Your task is to print every entry below exactly as given.

--- Dataset excerpts ---

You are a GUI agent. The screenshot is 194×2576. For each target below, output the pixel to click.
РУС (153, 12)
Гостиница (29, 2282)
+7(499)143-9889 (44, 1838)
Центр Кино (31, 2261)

---

* **Answer space**
You are a GUI agent. The screenshot is 194×2576. For each target below, output the pixel to click.
РУС (153, 12)
Гостиница (29, 2282)
+7(499)143-9889 (44, 1838)
Центр Кино (31, 2261)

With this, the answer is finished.